El escenario es complejo y muestra el desafío que habrá de superarse en los meses por venir. El crecimiento económico de enero apenas fue de 0.8 por ciento, y las cifras preliminares de ventas de tiendas minoristas y exportaciones muestran una debilidad tanto en el mercado interno como en el externo. Ello se refleja en la recaudación tributaria del gobierno federal, que en febrero no fue favorable: retroceso en los ingresos presupuestarios del sector público de 6.8 por ciento en términos reales, producto de la contracción tanto de los ingresos petroleros como de los no petroleros (-4.4 y -8 por ciento respectivamente).

La caída fue contenida por los ingresos de las empresas y organismos públicos, fundamentalmente Pemex y CFE. Si se les excluye y únicamente se contemplan los ingresos del gobierno federal, lo que se contabiliza es una caída de 11.5 por ciento. La razón radica en la variación negativa del impuesto sobre la renta (-18.5 por ciento) y del especial sobre producción y servicios (IEPS, -38.5).

Los resultados de febrero también exhiben la debilidad de los ingresos no tributarios del gobierno federal, que se desplomaron 29.2 por ciento. En conjunto, lo descrito señala un mes donde el sector público mexicano ha recibido los efectos de una economía en franca desaceleración y afectada por las modificaciones fiscales. Ante ello la administración pública previó aumentar su gasto, tratando de contrarrestar los efectos adversos que la reforma hacendaria tendría. Efectivamente el gasto se elevó, pero en el primer trimestre del año la economía no avanzó.

Desde el micrófono oficial se presume que el gasto público se liberó desde el primer día del año. De hecho, la información disponible registra que en febrero se reportó una variación positiva del gasto programable de todo el sector público (19.2 por ciento) y en particular del gobierno federal (25.8 por ciento). Sin embargo, si bien el incremento al gasto tiene un importante componente de inversión, la cuestión es que en realidad la parte corriente, es decir la menos productiva, supera con creces a la enfocada a la construcción de infraestructura.

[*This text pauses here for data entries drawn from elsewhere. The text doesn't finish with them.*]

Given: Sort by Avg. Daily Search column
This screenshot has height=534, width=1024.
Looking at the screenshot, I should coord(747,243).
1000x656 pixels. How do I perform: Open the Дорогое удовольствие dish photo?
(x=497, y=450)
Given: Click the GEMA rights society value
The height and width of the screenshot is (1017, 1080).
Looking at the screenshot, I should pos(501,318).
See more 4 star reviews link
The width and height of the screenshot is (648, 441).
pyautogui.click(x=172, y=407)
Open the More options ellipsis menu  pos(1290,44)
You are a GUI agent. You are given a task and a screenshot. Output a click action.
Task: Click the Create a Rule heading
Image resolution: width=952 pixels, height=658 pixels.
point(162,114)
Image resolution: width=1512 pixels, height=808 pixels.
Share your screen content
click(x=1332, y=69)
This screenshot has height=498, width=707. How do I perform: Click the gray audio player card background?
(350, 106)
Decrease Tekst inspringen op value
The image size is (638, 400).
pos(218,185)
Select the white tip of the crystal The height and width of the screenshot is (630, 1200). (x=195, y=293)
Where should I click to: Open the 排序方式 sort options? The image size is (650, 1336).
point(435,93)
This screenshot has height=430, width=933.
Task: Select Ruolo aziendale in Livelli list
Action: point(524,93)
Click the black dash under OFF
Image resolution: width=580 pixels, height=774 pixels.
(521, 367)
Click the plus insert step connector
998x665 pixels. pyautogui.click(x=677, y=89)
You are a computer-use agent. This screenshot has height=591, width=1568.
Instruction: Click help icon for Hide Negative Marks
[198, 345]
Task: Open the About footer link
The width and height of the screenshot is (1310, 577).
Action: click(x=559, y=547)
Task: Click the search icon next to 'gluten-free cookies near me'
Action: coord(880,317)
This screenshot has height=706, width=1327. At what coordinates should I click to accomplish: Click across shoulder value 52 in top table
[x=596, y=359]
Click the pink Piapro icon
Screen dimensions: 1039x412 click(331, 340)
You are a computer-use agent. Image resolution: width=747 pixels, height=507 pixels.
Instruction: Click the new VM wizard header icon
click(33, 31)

Así, para el segundo mes del año el gasto corriente del gobierno federal aumentó en casi 31 mil millones de pesos, mientras lo destinado a inversión creció menos de la mitad de esa cifra, de tal suerte que lo que se tiene es un patrón de gasto que termina por privilegiar las erogaciones en operación de la administración pública antes que lo pertinente para el desarrollo y la renovación de la infraestructura pública del país, esta última impulsora del crecimiento.

Financiar mayor gasto con un incremento de la deuda puede comprometer la salud de las finanzas públicas en los años por venir, particularmente si el país no crece sostenidamente a tasas superiores a 5 por ciento. La cuestión es que el mayor débito no se ha reflejado en un mejor desempeño de la economía, inversión y empleo, que siguen enfrentando un entorno restrictivo. Los efectos sociales perniciosos pueden adelantarse al observar el aumento en el índice de la tendencia laboral de la pobreza. En 2013 avanzó 4 por ciento, esencialmente por la caída del ingreso laboral de los trabajadores: a pesos constantes su retroceso fue 6.1 por ciento, y de 12.2 por ciento en términos de la canasta alimentaria definida por el Coneval. Si la comparación se realiza respecto a 2008 la disminución es todavía más significativa: 16.5 por ciento en términos de reales y 24.8 si se utilizan los precios de la canasta alimentaria.

Las rebanadas del pastel

¡Ánimo Gabo!, que tienes muchísimo qué contar.